Si he dicho alguna burrada que algún nativo lo reseñe 
Un saludo


----------



## uguban

ANTÍA said:


> *Ich finde den Stift schön, aber meiner Mutter gefällt er nicht.*
> 
> Se puede decir?
> " *Ich finde den Stift schön, aber er gefällt meiner Mutter nicht."*
> 
> Creo que "aber" es una konjunktion que no lleva inversión. Pero por otra parte en la primera frase al llevar* meiner Mutter* en primer lugar veo que hay una inversión*.*


 
Hola: Tienes razón, después de 'aber' no hay inversión y en la dos fases que pones no la hay. Pues, como ves en ambas frases el verbo está en segunda posición (lo mismo pasa con las conjunciones 'oder, und, sondern, denn'). 

El pronombre 'er' que eligiste es correcto porque se refiere a 'der Stift'.

Saludos


----------



## ANTÍA

Primero dar gracias a vuestras contestaciones por las correcciones ortográficas.

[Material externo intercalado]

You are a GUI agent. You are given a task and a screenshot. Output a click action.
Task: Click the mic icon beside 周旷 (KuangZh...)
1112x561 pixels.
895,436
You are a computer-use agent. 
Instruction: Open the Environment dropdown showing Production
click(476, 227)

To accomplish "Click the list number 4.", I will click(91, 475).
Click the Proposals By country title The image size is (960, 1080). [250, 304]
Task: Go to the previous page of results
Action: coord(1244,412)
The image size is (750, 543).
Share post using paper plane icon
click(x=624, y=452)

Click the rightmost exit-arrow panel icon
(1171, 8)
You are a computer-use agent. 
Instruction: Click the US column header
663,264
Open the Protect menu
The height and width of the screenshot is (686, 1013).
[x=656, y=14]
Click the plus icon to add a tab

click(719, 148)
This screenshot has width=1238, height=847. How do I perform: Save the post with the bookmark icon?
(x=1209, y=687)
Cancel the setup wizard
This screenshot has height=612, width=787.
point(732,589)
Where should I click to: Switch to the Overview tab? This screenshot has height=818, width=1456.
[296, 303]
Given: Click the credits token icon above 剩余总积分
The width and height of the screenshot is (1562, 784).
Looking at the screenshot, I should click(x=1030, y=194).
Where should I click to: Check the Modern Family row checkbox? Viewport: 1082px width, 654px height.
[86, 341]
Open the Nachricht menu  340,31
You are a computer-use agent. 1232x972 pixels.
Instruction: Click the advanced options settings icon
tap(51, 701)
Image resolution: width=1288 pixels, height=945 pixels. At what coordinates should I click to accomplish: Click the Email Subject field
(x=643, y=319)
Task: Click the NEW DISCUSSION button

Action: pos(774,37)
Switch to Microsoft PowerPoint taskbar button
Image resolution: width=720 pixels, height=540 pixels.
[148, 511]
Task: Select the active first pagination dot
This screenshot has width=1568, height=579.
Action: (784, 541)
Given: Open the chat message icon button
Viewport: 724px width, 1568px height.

Ahora quería contestar a Uguban. Entiendo que el verbo va en segundo lugar siempre.
Pero yo le llamaba inversión cuando el sujeto va a continuación del verbo. Es decir, cuando no va en primer lugar. Ejemplo de frases que comienzan con un adverbio.. por eso quise poner dos frases en las que una el sujeto va primero y otra iba un complemento.
Ahora entiendo  que se puede empezar una frase con un complemento en dativo
A partir de tu contestación sé que en alemán lo importante es que el verbo se encuentre en segundo lugar. 
Francamente gracias


----------



## uguban

Puedes poner en primer lugar de la frase cualquier componente que quieras enfatizar.


----------



## ATLAS

En alemán el verbo va prácticamente siempre en 2ª posición, esto es casi siempre así


----------



## ATLAS

Hola Uguban, he encontrado una falta en castellano, "eligiste" se escribe "elegiste" (viene del verbo "elegir")

Saludos


----------